Bob Nelson and Mario Tamayo make a formidable literary team. This in part is backed by both men’s experience within the professional milieus and fields about which they preach. Bob Nelson is the president of the firm Nelson Motivation Inc., analyzing and strategizing effective outcomes with respect to recognizing and engaging an enterprise’s employee base. Mario Tamayo boasts extensive experience working with corporate organizations such as Amylin Pharmaceuticals, Petco, and the US Men’s Olympic Volleyball team. He also is a principal with Tamayo Group Inc. The cliche would be such seasoned professionals would sport an appropriate jadedness and healthy amount of no-nonsense rhetoric, but this couldn’t be further from the truth.
Nelson and Tamayo have an upbeat, boisterous, and authentically enjoyable set of presentational demeanors – as evidenced by the release of their new book, Work Made Fun Gets Done!: Easy Ways to Boost Energy, Morale, and Results. Both men have a clear and distinctive sense of humor, which elevates the already uplifting focal points and topicalities of the book’s subject matter. In essence, Nelson and Tamayo insert the age-old proverb of fun equalling productivity into the modern day corporate industrial setting.

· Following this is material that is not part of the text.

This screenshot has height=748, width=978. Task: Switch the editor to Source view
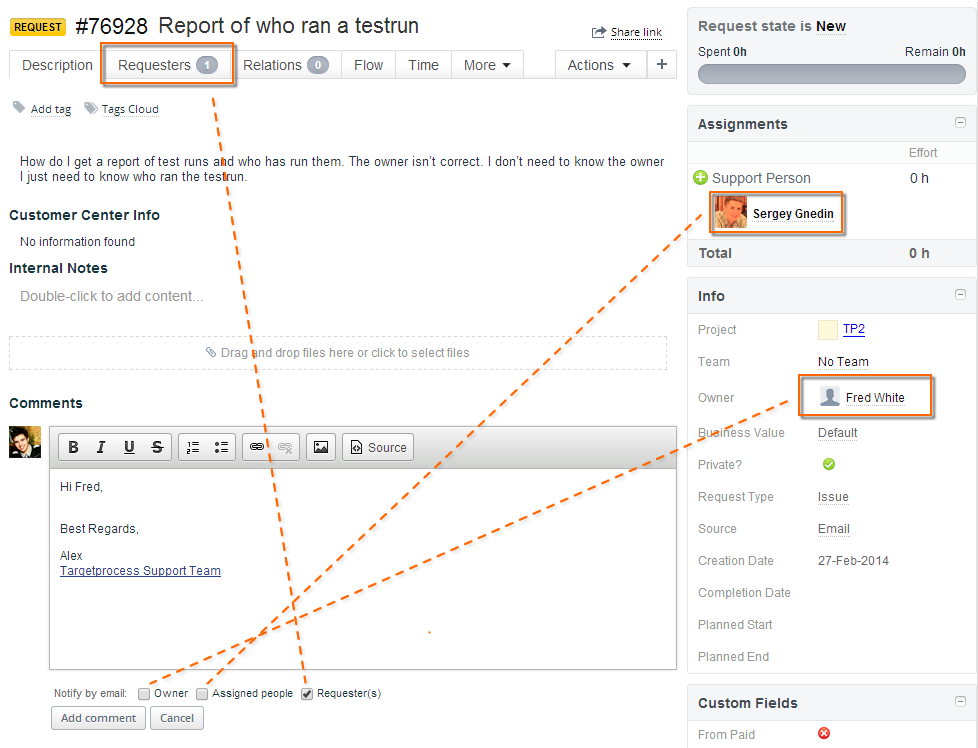[x=377, y=447]
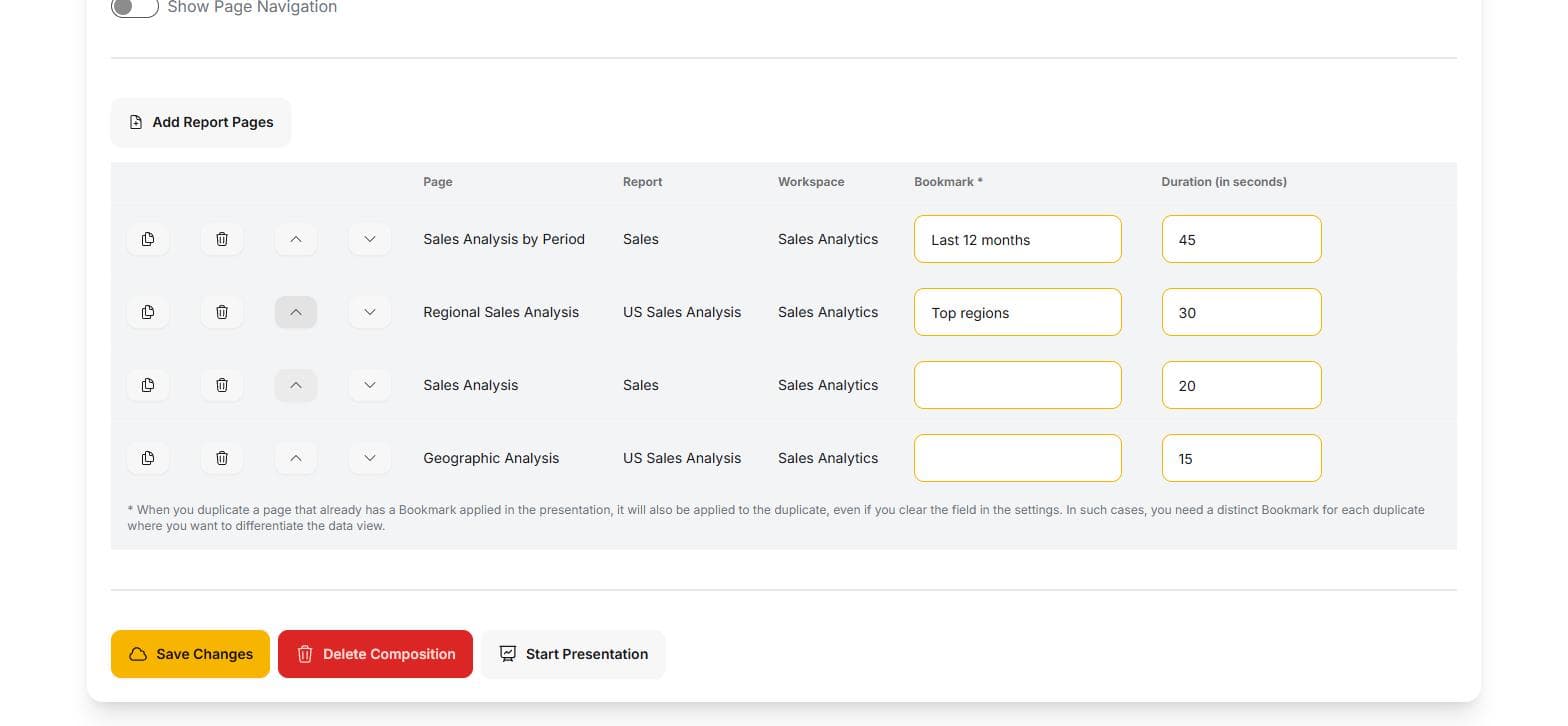The width and height of the screenshot is (1568, 726).
Task: Move Sales Analysis by Period down
Action: click(x=370, y=239)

As far as they are concerned, it is high time to retire the old ways of doing business and engaging in an extensive house down process so maximum outcome is certified by maximum employee base investment. In short, everyone needs to feel like they have skin in the game – from the most janitorial positions to the highest levels of decision-making. The universal key to evening that field? Nelson and Tamayo make it almost painfully clear with their word choice concerning the title of their new book. Work Made Fun Gets Done!
AMAZON: https://www.amazon.com/Work-Made-Fun-Gets-Done/dp/1523092351
In an overview of their philosophy, Nelson and Tamayo articulate: “Fun can’t be forced on others. No one should be made to participate in an activity deemed ‘fun’ by others if they don’t want to. But the more you do it, the more fun at work starts to snowball.” They then elaborate, “Having fun at one task or responsibility will spill over into other tasks and responsibilities that make them more fun. It will also positively affect those around you so that they better enjoy working with you and come to want more fun at work as well.”
It’s through the bell-clear simplicity of their house style that Nelson and Tamayo make expansive yet fundamentally core-simple conceptual designs understandable for a wide audience. Their book eschews style for clarity. It’s a nice change considering the common critiques affiliated with the business and leadership advice tome categories. “(There) is compelling data that supports the notion that any company should strive to make work more fun for employees in their organization,”
Nelson and Tamayo argue. They go on to elaborate that such a mindset is not solely available to the leadership of a specific enterprise, and that such an attitude opens the doorway for a truly two-way street initiative. “You might be wondering, ‘What if I have a boss who’s not very fun?’,” the duo writes. “Well, you can still strive to make your own work fun, but you can also be the person who helps to interject fun into the work environment for others to enjoy, and maybe work on getting your boss to want more fun too!”